H3IT: Home Healthcare, Hospice, and Information Technology Conference Nashville, TN, 2015
Homecare Nurses’ Decision-Making Information
Needs During Admission
Paulina Sockolow, Ellen J. Bass, Kathryn H Bowles, Carl Eberle
T
he re-hospitalization rate of homecare patients within 60 days of hospital discharge is 30%; enhanced care
planning and allocation of clinical care services based on better information may reduce this rate. Understanding
information needs and enhancing clinical decision-making during the admission care-planning process may assist
homecare nurses to overcome the challenges of timely and appropriate allocation of clinical resources during
the admission pro cess and to reduce adverse events and hospital readmissions from homecare. While health information
technology (HIT) has the potential to support the admission process, thereby improving quality of care while minimizing risk
and harm to patients, contextual factors (e.g., workflow integration, HIT usability) present challenges to HIT implementation
and adoption. To better understand the admitting nurse’s information needs, we need to understand how clinical work is
and could be done. Human factors methods aid in such understanding including how context affects both work processes and
information needs. The study objective was to assess the feasibility of the use of selected human factors methods to examine
care plan decision making during the homecare admission process.
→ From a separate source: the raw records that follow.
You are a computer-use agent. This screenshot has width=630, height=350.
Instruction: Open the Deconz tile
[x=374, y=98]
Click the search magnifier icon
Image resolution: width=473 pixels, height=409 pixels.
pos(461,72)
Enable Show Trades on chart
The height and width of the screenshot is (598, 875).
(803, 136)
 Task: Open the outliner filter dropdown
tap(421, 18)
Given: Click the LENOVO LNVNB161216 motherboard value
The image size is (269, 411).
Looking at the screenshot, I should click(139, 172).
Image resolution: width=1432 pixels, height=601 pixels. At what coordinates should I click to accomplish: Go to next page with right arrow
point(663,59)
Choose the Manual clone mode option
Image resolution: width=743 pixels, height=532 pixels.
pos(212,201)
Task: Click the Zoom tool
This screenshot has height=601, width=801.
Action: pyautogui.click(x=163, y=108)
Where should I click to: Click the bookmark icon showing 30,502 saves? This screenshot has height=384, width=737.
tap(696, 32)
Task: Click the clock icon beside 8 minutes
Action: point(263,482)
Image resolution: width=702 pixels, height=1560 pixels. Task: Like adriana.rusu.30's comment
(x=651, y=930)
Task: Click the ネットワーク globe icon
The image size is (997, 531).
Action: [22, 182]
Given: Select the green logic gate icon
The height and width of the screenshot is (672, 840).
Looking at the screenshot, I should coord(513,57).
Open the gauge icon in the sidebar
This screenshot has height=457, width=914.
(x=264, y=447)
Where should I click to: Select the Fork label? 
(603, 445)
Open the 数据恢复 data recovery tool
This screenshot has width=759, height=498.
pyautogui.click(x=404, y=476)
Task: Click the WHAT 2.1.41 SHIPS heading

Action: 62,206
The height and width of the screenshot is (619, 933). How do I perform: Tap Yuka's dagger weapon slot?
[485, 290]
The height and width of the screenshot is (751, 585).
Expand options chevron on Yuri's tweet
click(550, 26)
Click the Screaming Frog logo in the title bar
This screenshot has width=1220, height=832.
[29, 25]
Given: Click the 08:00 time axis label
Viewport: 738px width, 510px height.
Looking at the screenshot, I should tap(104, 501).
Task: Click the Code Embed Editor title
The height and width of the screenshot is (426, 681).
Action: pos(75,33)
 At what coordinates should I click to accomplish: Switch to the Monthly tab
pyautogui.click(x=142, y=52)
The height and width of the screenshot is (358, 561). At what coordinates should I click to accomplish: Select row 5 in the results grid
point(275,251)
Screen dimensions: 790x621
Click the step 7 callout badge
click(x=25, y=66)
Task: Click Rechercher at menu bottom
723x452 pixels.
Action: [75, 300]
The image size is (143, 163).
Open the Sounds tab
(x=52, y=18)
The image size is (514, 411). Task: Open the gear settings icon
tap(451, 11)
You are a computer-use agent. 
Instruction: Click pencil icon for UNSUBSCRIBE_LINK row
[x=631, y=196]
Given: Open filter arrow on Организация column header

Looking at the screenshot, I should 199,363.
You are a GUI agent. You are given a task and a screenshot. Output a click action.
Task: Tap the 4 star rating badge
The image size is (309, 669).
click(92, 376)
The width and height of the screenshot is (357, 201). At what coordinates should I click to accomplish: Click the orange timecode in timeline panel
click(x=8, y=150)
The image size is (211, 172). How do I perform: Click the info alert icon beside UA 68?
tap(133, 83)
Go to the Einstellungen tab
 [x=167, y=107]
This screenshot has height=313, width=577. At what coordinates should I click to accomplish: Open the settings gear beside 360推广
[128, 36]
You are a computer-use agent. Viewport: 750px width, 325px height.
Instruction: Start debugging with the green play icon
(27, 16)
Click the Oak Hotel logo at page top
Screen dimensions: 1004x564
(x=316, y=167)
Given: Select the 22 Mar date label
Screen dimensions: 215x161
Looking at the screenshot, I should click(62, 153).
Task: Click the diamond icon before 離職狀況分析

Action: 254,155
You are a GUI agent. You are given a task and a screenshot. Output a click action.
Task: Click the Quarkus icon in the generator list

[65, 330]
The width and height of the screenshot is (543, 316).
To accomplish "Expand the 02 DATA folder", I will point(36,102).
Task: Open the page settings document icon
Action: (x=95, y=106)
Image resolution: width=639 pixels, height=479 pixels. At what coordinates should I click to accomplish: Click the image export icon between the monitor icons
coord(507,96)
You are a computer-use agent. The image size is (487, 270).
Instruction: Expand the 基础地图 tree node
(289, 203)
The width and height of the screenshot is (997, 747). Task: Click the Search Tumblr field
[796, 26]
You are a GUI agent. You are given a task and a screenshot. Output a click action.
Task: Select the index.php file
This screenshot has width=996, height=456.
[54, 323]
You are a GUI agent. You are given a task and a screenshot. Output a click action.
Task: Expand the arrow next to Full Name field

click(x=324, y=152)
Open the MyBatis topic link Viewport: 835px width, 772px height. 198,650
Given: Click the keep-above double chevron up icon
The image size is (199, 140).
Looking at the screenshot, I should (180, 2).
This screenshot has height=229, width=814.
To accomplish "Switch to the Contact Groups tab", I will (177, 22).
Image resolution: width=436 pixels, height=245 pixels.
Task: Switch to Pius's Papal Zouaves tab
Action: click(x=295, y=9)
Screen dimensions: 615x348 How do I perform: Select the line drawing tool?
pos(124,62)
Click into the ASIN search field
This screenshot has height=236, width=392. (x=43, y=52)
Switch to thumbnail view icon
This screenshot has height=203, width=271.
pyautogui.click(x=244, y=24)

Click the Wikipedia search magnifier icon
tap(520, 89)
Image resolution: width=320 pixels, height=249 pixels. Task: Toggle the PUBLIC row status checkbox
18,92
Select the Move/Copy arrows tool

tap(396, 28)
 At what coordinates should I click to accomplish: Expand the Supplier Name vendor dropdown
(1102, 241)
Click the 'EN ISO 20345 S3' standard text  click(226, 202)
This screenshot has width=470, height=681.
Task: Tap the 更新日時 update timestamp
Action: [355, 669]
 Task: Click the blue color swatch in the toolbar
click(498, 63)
Methods: During the first admission visits for two different patients, we observed one nurse who supported a homecare
agency serving marginalized low income patients. Data collection methods included: observation of the nurse admitting a
patient, observation of the nurse completing the admission documentation, and structured interview. In the home, types
of data collected included: 1) nurse/patient conversations; 2) nurse access of paper artifacts; and 3) notes taken by the
nurse. At the agency, the nurse was also audio recorded when not calling other healthcare providers. We copied de-identified
physical documentation and reviewed the nurse’s electronic product. Following documentation completion, we audio recorded
a structured knowledge elicitation session coupled with clarifying questions. In addition, we interviewed agency experts to
clarify issues related to HIT usage and nurse procedures. A researcher transcribed the field notes and audio recordings; we
conducted content analysis of the transcrib ed documents to identify data related to nurse decision making.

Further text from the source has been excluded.